The CDC released new guidelines Friday for how to decide when to go out amidst the coronavirus pandemic.
The considerations hinge on three main factors: how close will you get to other people, how long will the interaction last, and how big will the crowd be?
The US Centers for Disease Control and Prevention broke a three-month-long silence on Friday, when the agency released some tips for how to decide when and how to venture out of your home, amid the coronavirus outbreak.
"As we reopen America, CDC, like the scientific and public health institutions around the world, continue to learn a great deal about this new virus," CDC Director Robert Redfield said, in the agency's first open teleconference with reporters since March 9. "We focus on how it's spread among people, how it's highly transmissible, and how people who are asymptomatic or pre-symptomatic can also contribute to spreading."

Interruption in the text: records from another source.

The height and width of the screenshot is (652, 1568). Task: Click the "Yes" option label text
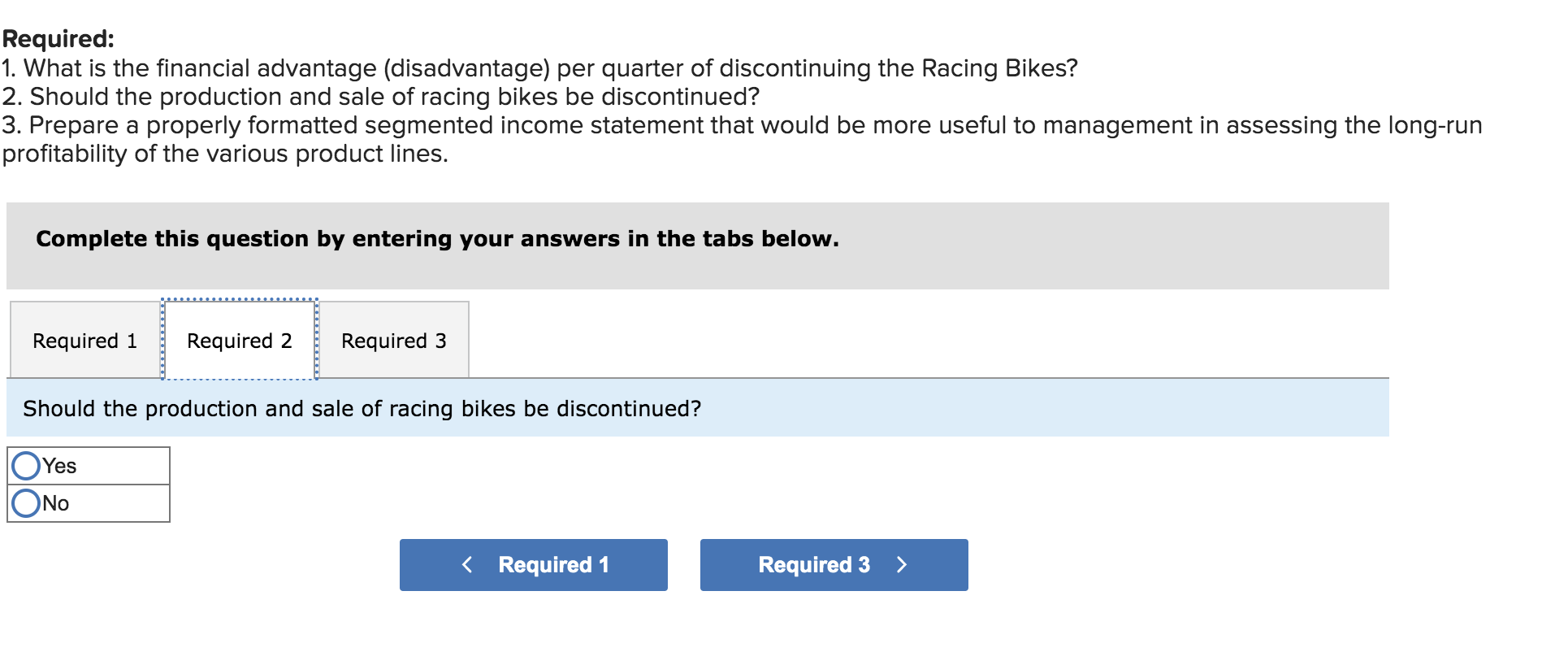point(59,466)
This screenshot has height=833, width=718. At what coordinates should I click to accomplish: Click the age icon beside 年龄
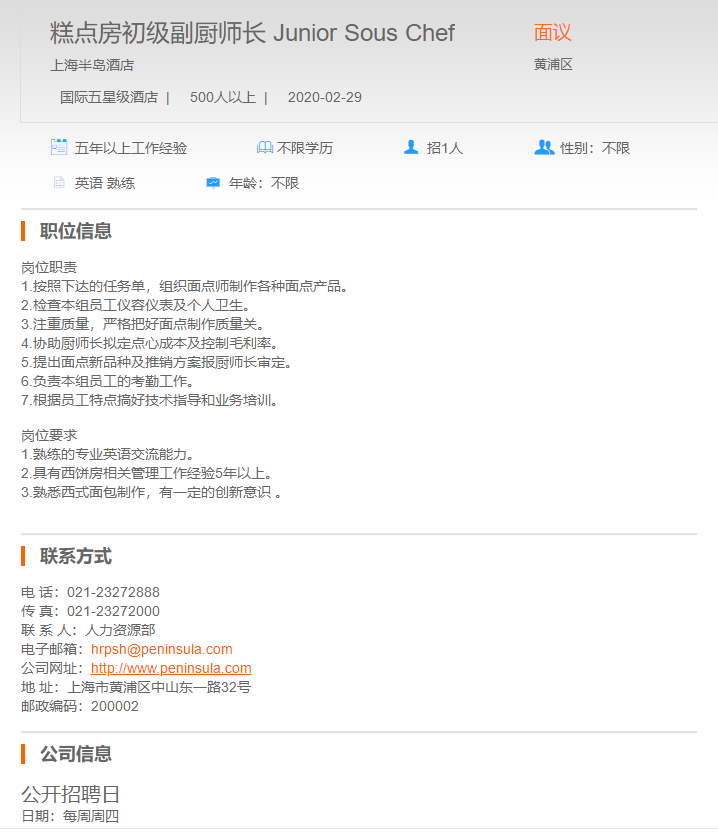pos(213,183)
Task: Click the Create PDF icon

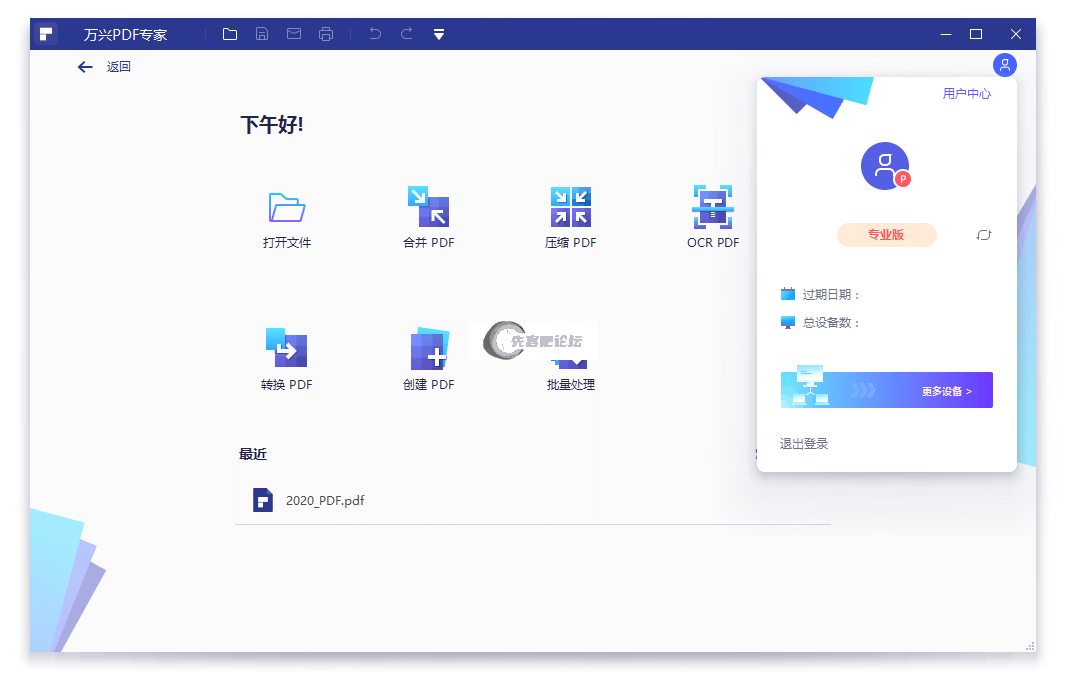Action: [x=428, y=349]
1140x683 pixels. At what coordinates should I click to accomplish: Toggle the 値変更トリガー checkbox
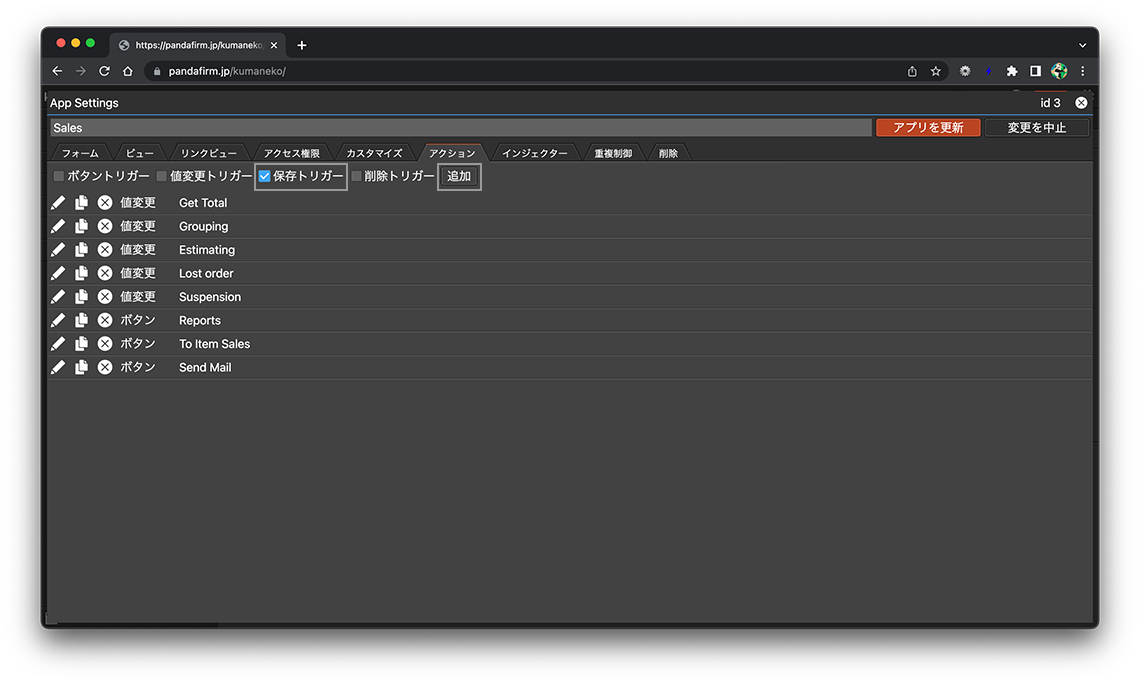[162, 176]
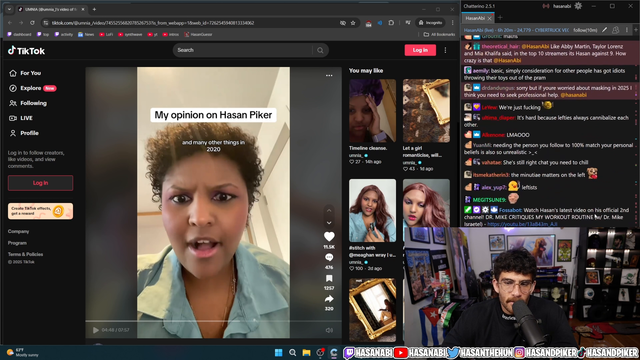Bookmark the video to favorites
The width and height of the screenshot is (640, 360).
[329, 278]

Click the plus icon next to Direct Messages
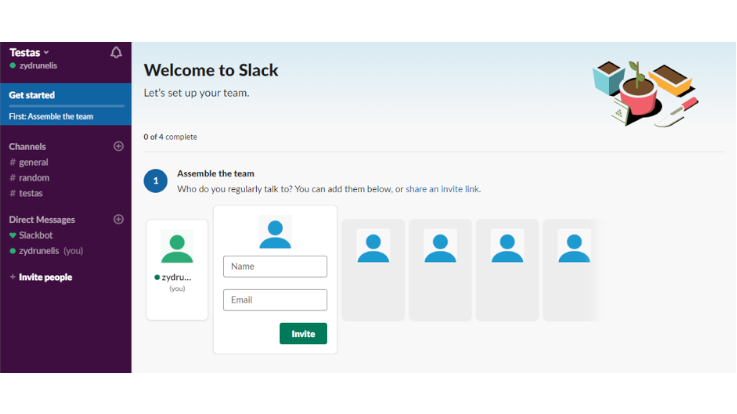[x=118, y=219]
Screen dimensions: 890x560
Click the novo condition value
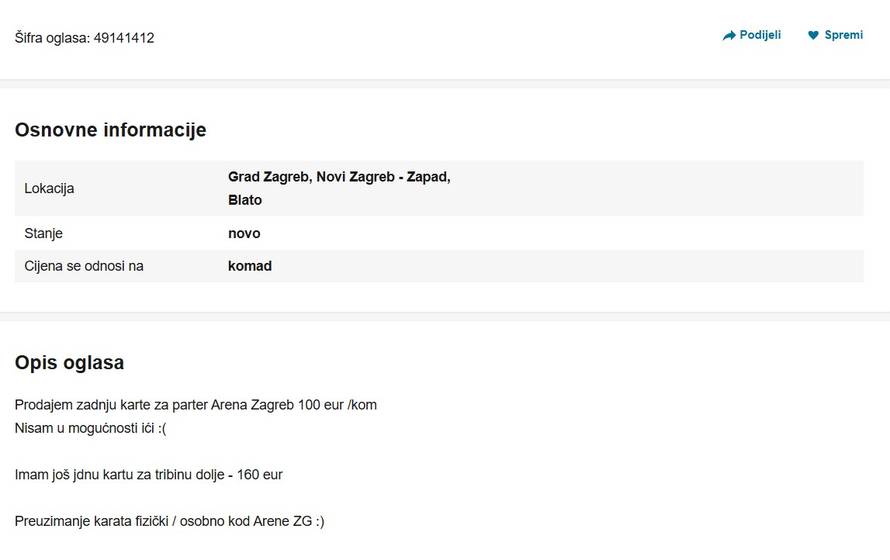coord(244,233)
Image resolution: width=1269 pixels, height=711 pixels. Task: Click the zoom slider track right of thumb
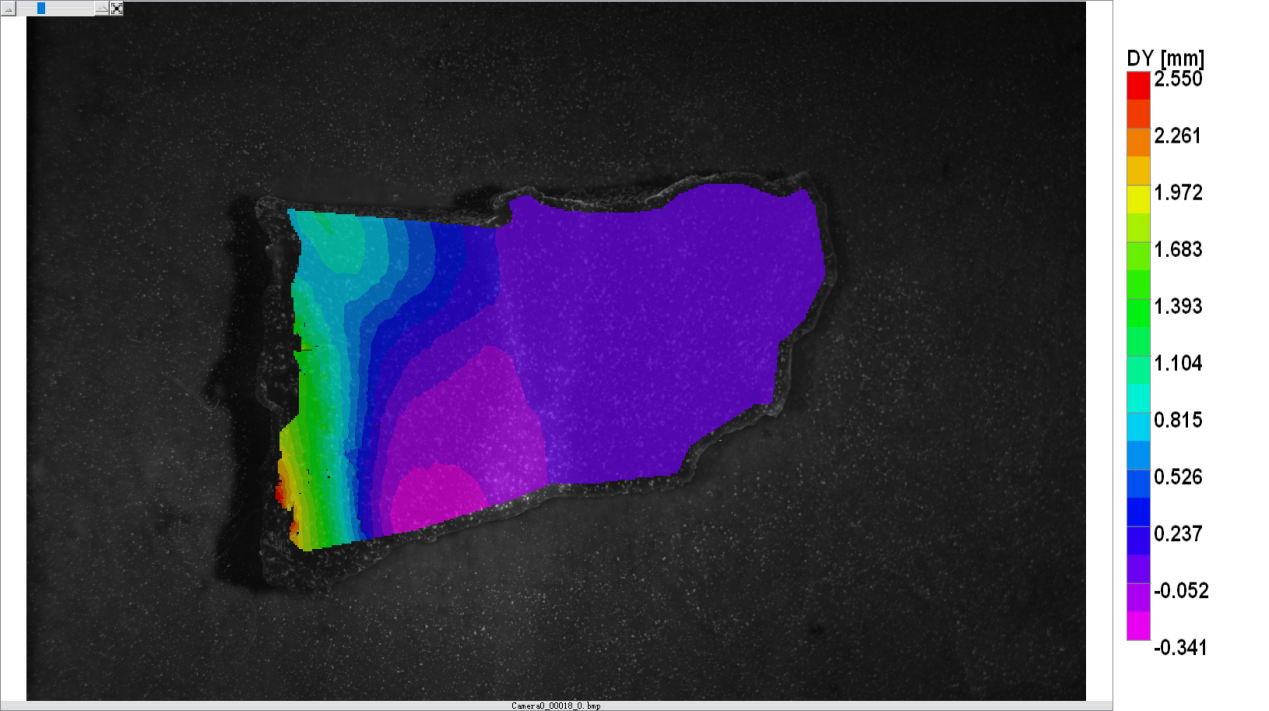point(70,8)
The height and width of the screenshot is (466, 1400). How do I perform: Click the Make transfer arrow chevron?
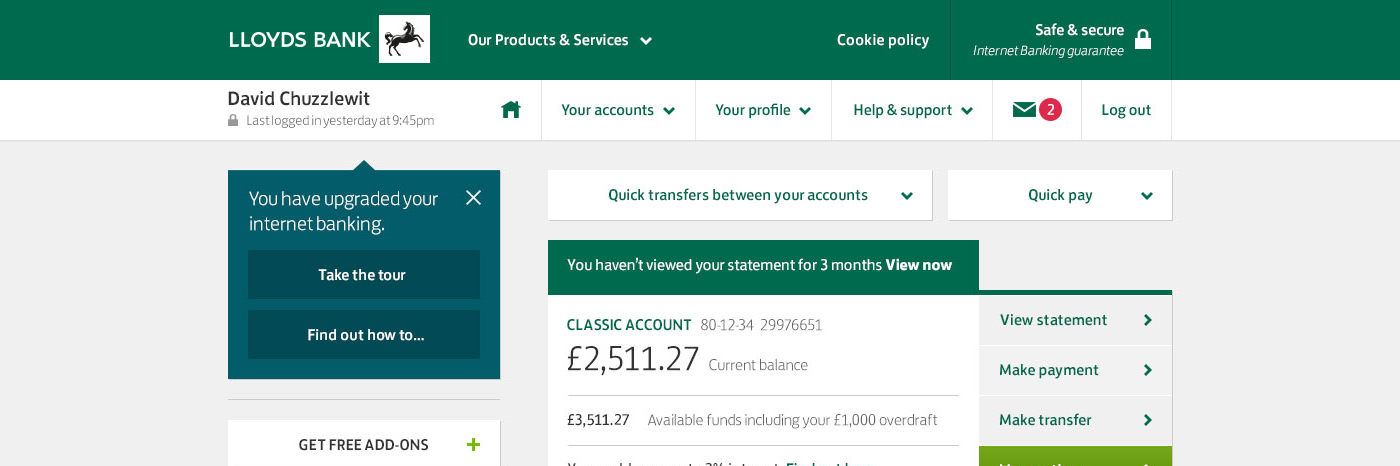tap(1147, 420)
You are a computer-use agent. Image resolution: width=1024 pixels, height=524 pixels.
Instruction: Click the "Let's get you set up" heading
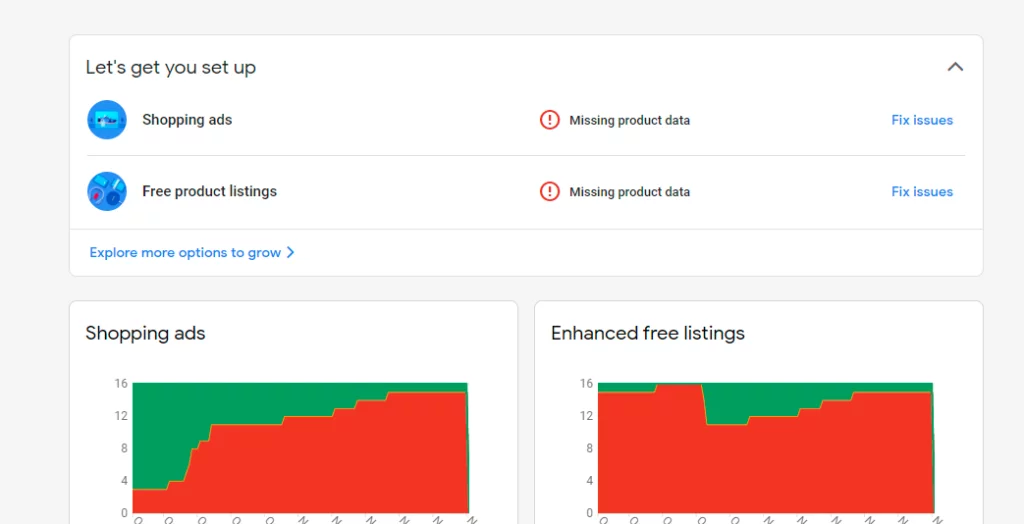(x=170, y=68)
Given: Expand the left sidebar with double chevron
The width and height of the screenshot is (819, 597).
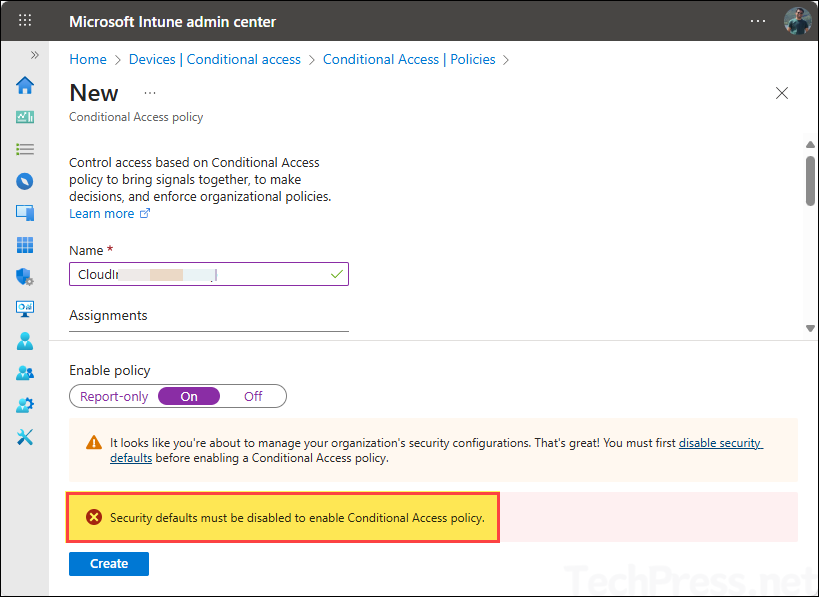Looking at the screenshot, I should pyautogui.click(x=35, y=55).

For those reasons, the CDC is still urging people to use caution when they leave the house, and continue social distancing, handwashing, and wearing face masks.
"We're all getting tired of staying at home," Jay Butler, the CDC's deputy director of infectious diseases said on the call.
Because the virus spreads best when people get together, Butler said any interaction with others inevitably carries "some degree of risk right now."
"Here's a general rule of thumb," he said. "The more closely you interact with others, the longer the interaction lasts, and the greater the number of people involved in the interaction, the higher the risk of COVID-19 spread."
Generally, outdoors is better than indoors, and more space is better than less.
But it's also important to consider what the specific situation is like where you live, and in your home. Several US states (including Texas, Arizona, California, and Ohio) are experiencing major spikes in coronavirus case numbers, as they continue to reopen. People who have underlying medical conditions, or live with older adults who are at higher risk of serious coronavirus complications, may also decide the risks of infection are still too great to spend time with others.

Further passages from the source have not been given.